The four UK Children’s Commissioners are calling on the UK and devolved governments to address the systemic disadvantages facing children and young people in a joint report to the United Nations.
Children’s Commissioners from Scotland, England, Wales and Northern Ireland have raised 30 areas of concern to the UN Committee on the Rights of the Child in their five-yearly “report card”.
Bruce Adamson, the Children and Young People’s Commissioner Scotland, said:
“The eyes of the world are once again upon us as we send this report to the UN, and Scotland is still failing on many of the issues raised when we last reported in 2016. In Scotland, we have made good progress on banning physical punishment, reviewing the care system, and bringing rights into law, but there are outstanding issues across a broad range of children’s rights.
“We need to do much more to ensure that children’s rights and interests are prioritised in decision-making and budgeting. We must address the areas where law, policy and practice fall short of international minimum standards, such as the restraint of children and our approach to criminal justice. We must act more swiftly to address the impact of poverty and mental health, and take a rights-based approach to recovering from the Covid-19 pandemic.”

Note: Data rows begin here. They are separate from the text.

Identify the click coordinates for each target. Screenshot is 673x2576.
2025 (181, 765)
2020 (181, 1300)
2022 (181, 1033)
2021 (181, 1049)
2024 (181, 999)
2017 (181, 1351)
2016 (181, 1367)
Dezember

Children and young people’s voices must be included in decision-making and the Commissioners have submitted a report of children’s experience to the UN.
Jodi, 16, a young adviser to the Commissioner, said:
“Our rights shouldn’t be ignored when decisions affecting us are being made. Decision-makers should ask us what we think – and listen to our answers.”
The Children’s Commissioners’ report to the UN that almost a quarter of children in Scotland are living in poverty.
Bruce Adamson said:
“Poverty affects every aspect of a child’s life, including their rights to learn, to good mental and physical health, and it affects their future and development. It is the most significant issue affecting children in Scotland today and we need a sustained, human rights-based approach to tackling it.
“Accepting child poverty in a country as rich as ours is a political choice. The government has a duty to use its maximum resources to raise children out of poverty. Every hungry child in Scotland is a failure by those in power who could have done more.”
The report also found that disabled children have been disproportionately affected by austerity and the pandemic, and special educational needs and disability provision in mainstream schools is insufficient.
The Commissioner warned that already stretched mental health services for children have been made even worse because of the pandemic. According to the report, provision of mental health services at community level is inconsistent and the number of children waiting more than 18 weeks for an initial appointment with CAMHS (Child and Adolescent Mental Health Services) increased from 24.9% to 33.5% in 2019. Waiting times are likely to have further increased because of the pandemic.
Bruce Adamson said:
“Before the pandemic, services were already stretched but it has become even harder for children and young people to access vital services. Children and young people have consistently been telling us that it’s impossible to be seen unless they are at crisis point. It’s unacceptable that children have to be in a mental health emergency before they receive treatment.”